_DATA FOR THIS TASK_
--------------------

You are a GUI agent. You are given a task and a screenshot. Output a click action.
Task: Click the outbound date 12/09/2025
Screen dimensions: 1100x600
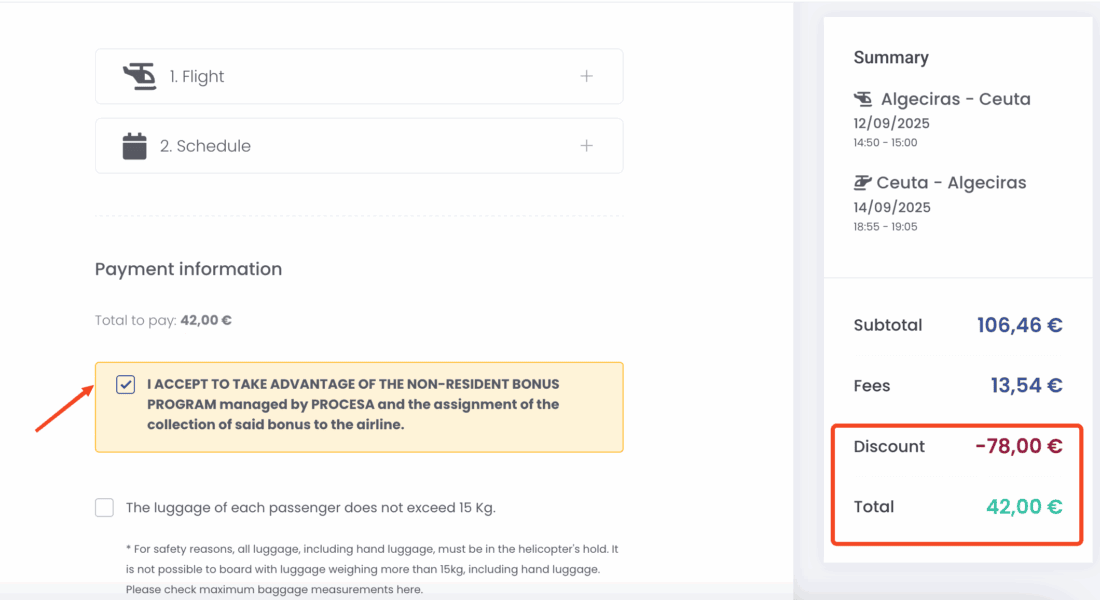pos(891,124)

--------------------

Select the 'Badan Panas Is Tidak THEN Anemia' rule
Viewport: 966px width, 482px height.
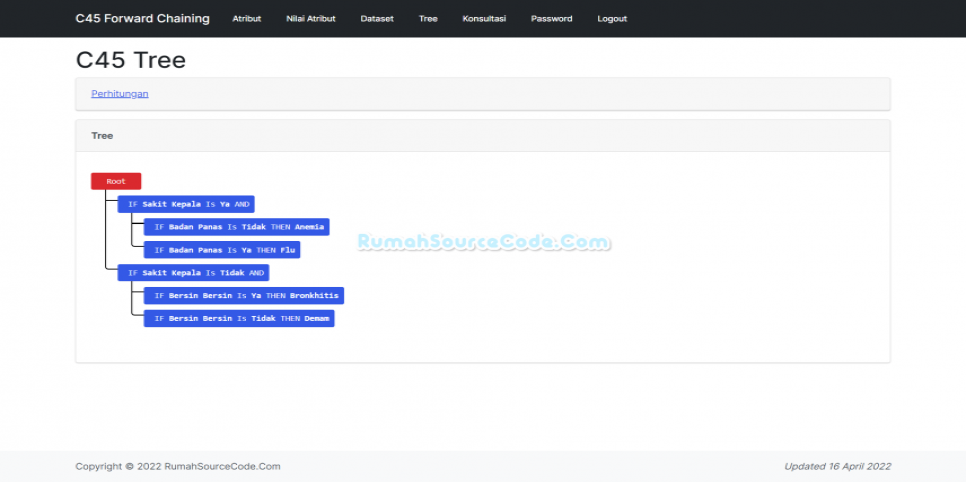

--------------------

_PROBLEM TO WORK ON_
Among the records above, extract exactly the lines from the line with "Select the 'Badan" to the line with "Viewport: 966px width, 482px height.", both lines included, and leave out the rest.

_ANSWER AREA_
Select the 'Badan Panas Is Tidak THEN Anemia' rule
Viewport: 966px width, 482px height.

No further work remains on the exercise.